WHAT YOU HAVE TO DO:
Please render every line of the entries below as a Markdown table with the columns No. and Line, numbering the rows in order and leaving out blank lines.

RECORD LIST:
-*-
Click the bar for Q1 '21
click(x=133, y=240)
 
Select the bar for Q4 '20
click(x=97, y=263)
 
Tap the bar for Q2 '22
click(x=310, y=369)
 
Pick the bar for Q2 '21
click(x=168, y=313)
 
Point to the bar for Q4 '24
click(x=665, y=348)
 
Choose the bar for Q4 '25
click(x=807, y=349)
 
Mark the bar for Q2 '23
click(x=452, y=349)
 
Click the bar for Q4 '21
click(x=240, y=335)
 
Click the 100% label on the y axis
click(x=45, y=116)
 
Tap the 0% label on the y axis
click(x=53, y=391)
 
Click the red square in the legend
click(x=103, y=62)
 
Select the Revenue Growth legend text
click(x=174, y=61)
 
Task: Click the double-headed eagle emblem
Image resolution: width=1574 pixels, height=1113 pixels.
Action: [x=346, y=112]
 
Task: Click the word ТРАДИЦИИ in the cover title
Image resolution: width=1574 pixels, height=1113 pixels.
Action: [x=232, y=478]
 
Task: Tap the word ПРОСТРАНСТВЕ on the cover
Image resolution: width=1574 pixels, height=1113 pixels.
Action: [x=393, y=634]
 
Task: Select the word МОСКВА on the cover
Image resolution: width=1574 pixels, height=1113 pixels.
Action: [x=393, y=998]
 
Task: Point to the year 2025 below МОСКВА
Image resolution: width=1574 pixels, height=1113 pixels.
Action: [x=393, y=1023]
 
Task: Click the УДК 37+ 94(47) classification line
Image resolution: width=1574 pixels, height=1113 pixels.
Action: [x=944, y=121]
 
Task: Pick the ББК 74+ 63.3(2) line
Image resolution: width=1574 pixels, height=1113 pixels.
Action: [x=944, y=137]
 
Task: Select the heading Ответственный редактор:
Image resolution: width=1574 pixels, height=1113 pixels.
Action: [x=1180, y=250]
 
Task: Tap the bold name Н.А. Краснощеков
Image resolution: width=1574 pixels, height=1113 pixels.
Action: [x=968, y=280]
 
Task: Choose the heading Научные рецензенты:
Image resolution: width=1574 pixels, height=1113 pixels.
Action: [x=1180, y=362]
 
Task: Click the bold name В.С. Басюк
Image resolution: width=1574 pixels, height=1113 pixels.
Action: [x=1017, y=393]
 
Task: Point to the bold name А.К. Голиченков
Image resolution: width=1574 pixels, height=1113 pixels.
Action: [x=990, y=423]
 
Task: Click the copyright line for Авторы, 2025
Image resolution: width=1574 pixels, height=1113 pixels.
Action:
-*-
EXERCISE RESPONSE:
| No. | Line |
|---|---|
| 1 | Click the bar for Q1 '21 |
| 2 | click(x=133, y=240) |
| 3 | Select the bar for Q4 '20 |
| 4 | click(x=97, y=263) |
| 5 | Tap the bar for Q2 '22 |
| 6 | click(x=310, y=369) |
| 7 | Pick the bar for Q2 '21 |
| 8 | click(x=168, y=313) |
| 9 | Point to the bar for Q4 '24 |
| 10 | click(x=665, y=348) |
| 11 | Choose the bar for Q4 '25 |
| 12 | click(x=807, y=349) |
| 13 | Mark the bar for Q2 '23 |
| 14 | click(x=452, y=349) |
| 15 | Click the bar for Q4 '21 |
| 16 | click(x=240, y=335) |
| 17 | Click the 100% label on the y axis |
| 18 | click(x=45, y=116) |
| 19 | Tap the 0% label on the y axis |
| 20 | click(x=53, y=391) |
| 21 | Click the red square in the legend |
| 22 | click(x=103, y=62) |
| 23 | Select the Revenue Growth legend text |
| 24 | click(x=174, y=61) |
| 25 | Task: Click the double-headed eagle emblem |
| 26 | Image resolution: width=1574 pixels, height=1113 pixels. |
| 27 | Action: [x=346, y=112] |
| 28 | Task: Click the word ТРАДИЦИИ in the cover title |
| 29 | Image resolution: width=1574 pixels, height=1113 pixels. |
| 30 | Action: [x=232, y=478] |
| 31 | Task: Tap the word ПРОСТРАНСТВЕ on the cover |
| 32 | Image resolution: width=1574 pixels, height=1113 pixels. |
| 33 | Action: [x=393, y=634] |
| 34 | Task: Select the word МОСКВА on the cover |
| 35 | Image resolution: width=1574 pixels, height=1113 pixels. |
| 36 | Action: [x=393, y=998] |
| 37 | Task: Point to the year 2025 below МОСКВА |
| 38 | Image resolution: width=1574 pixels, height=1113 pixels. |
| 39 | Action: [x=393, y=1023] |
| 40 | Task: Click the УДК 37+ 94(47) classification line |
| 41 | Image resolution: width=1574 pixels, height=1113 pixels. |
| 42 | Action: [x=944, y=121] |
| 43 | Task: Pick the ББК 74+ 63.3(2) line |
| 44 | Image resolution: width=1574 pixels, height=1113 pixels. |
| 45 | Action: [x=944, y=137] |
| 46 | Task: Select the heading Ответственный редактор: |
| 47 | Image resolution: width=1574 pixels, height=1113 pixels. |
| 48 | Action: [x=1180, y=250] |
| 49 | Task: Tap the bold name Н.А. Краснощеков |
| 50 | Image resolution: width=1574 pixels, height=1113 pixels. |
| 51 | Action: [x=968, y=280] |
| 52 | Task: Choose the heading Научные рецензенты: |
| 53 | Image resolution: width=1574 pixels, height=1113 pixels. |
| 54 | Action: [x=1180, y=362] |
| 55 | Task: Click the bold name В.С. Басюк |
| 56 | Image resolution: width=1574 pixels, height=1113 pixels. |
| 57 | Action: [x=1017, y=393] |
| 58 | Task: Point to the bold name А.К. Голиченков |
| 59 | Image resolution: width=1574 pixels, height=1113 pixels. |
| 60 | Action: [x=990, y=423] |
| 61 | Task: Click the copyright line for Авторы, 2025 |
| 62 | Image resolution: width=1574 pixels, height=1113 pixels. |
| 63 | Action: |